Interview: Aimee Bender
Aimee Bender has written numerous works of magical realism and we were lucky enough to chat with her about it. In this interview, Bender discusses women in magical realism, her use of this construction, and the power of magic in stories. Thank you Aimee, for letting us share your words.
Interview: Aimee Bender
Who do you like to read? Who are your influences?
There are many—and I do love the magical realists: García Márquez, Cortázar, Borges, Leonora Carrington (more of a surrealist), Calvino, Barthelme, Murakami, if you’d call him that. Kelly Link. Then those into the grotesque: Katherine Dunn, Flannery O’Connor. Then the straight up realists: Marilynne Robinson, James Baldwin, Salinger. And more! Reading Jesse Ball’s new book right now and it’s beautiful.
To me, it seems like the magical elements are organic in your stories because they grow out of your characters’ emotional lives—they are built and bolstered by these worlds. Does this seem sound to you? Does it in any way reflect your experience writing them?
Yes, thanks! Good to hear. I think the emotional life is the core and seed of the story—that’s where the story lives and breathes. So the magic is a way to access that, and I will happily use whatever way I can to get to the emotional stuff. For me, for whatever reason, I like to go to it indirectly, and via metaphor, but hopefully not metaphor that’s too easily unpacked. I don’t know the meaning as I go in, so my hope is it (the magic) isn’t a quick and easy meaning, but instead a pathway in.
One of my favorite stories of yours is “The Rememberer.” (I used to teach it and it was always a class favorite.) Would you mind describing the relationship between the magical and the real in this story? The narrator’s lover is experiencing “reverse evolution,” but both the narrator and her de-evolving lover also seem to be struggling with what it means to be human, to think and to lose. What was your inspiration for this story? We’d love to hear anything about the process of writing it.

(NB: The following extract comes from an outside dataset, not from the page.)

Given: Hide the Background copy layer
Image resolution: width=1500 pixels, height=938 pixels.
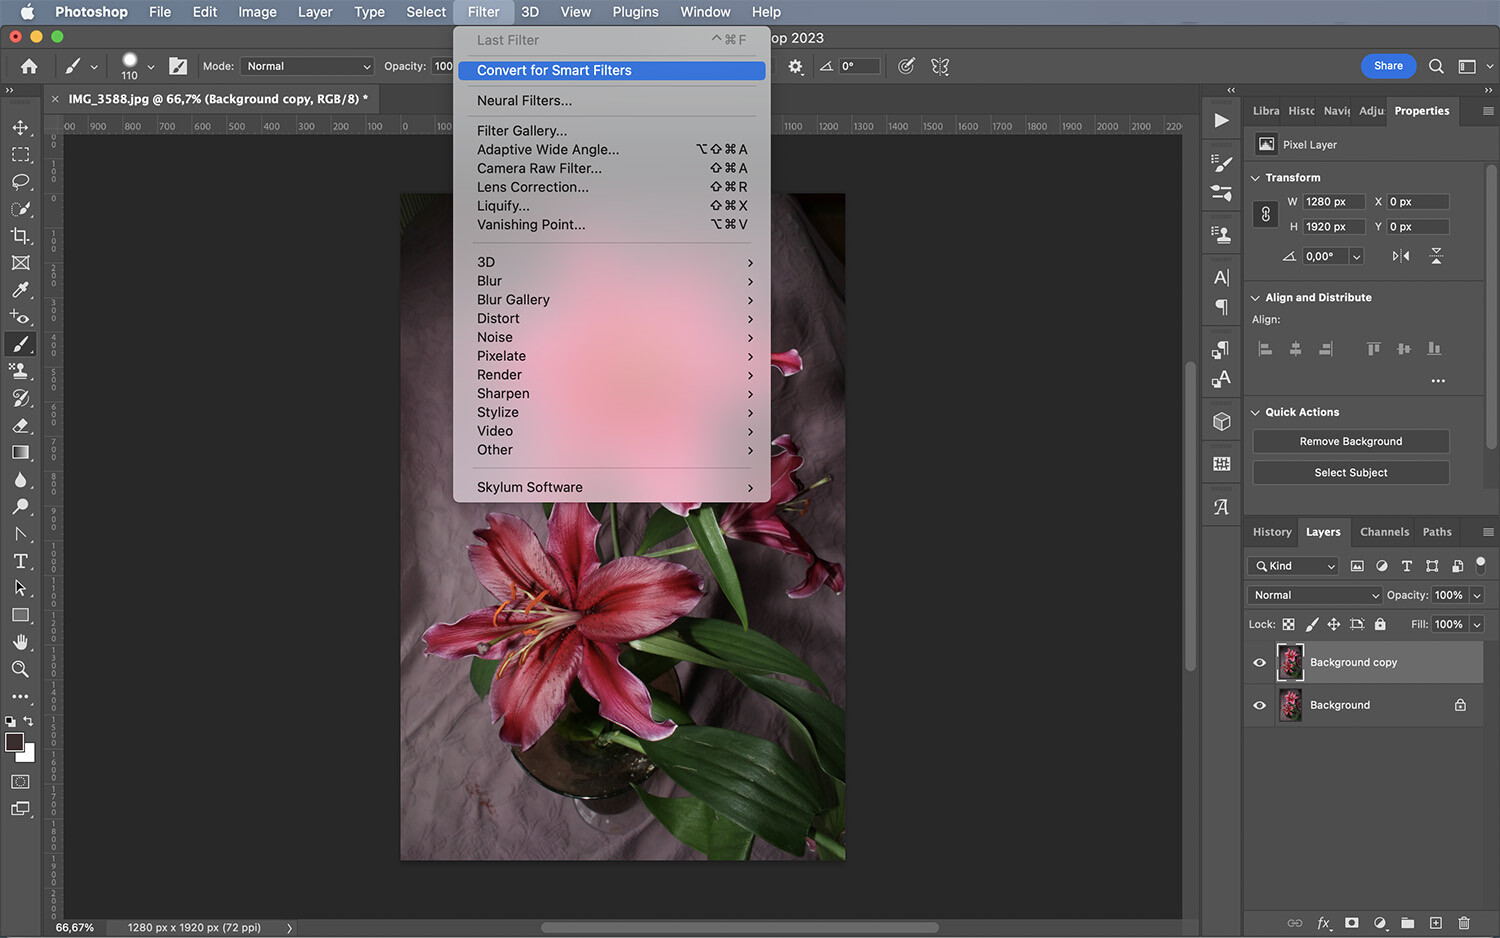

I mean, every story has to be real, has to be contending with realness in order to be a story. We don’t want something so out there that we can’t relate at all. In that story it was a way for me to write about/think about what loss is and what it means to lose someone. At the time I was going through a breakup, my grandmother was dying and my mother kept talking about how it was like watching someone go back to infancy, and I’d had a dream years before about reverse evolution and I think it all coalesced to some degree. But I don’t think up the idea and then transfer it to a metaphor—instead, it’s going with an image, a word, a moment, and letting that guide the story. Then the mix of real and less real comes from the writing itself—maybe the clearest way to say it is that I like it if there’s a fluid permeable line between real and less real so then it’s not a big leap to find myself in the realm of magic. It just is allowing the story to go there if it seems like a good place to go.
In recent years, there has been a wave of popular women authors who write largely (though not exclusively) magical realist fiction. You, Russell, Ausubel (also out of Irvine), the other authors in Tin House‘s Fantastic Women anthology…Would you consider yourself part of a movement? Or, would you even want to?
I do think it’s a bit of a movement! I’m thrilled about it. Also Julia Slavin, Judy Budnitz, Sarah Shun-lien Bynum, Kelly Link, and more and more. And some men, too—Kevin Brockmeier, Manuel Gonzales. But more women. I like how folk tales are often called old wives tales and so there’s a history of these kinds of storytellings coming, often, from women. Not necessarily old, not necessarily wives, but something, at root, in the feminine.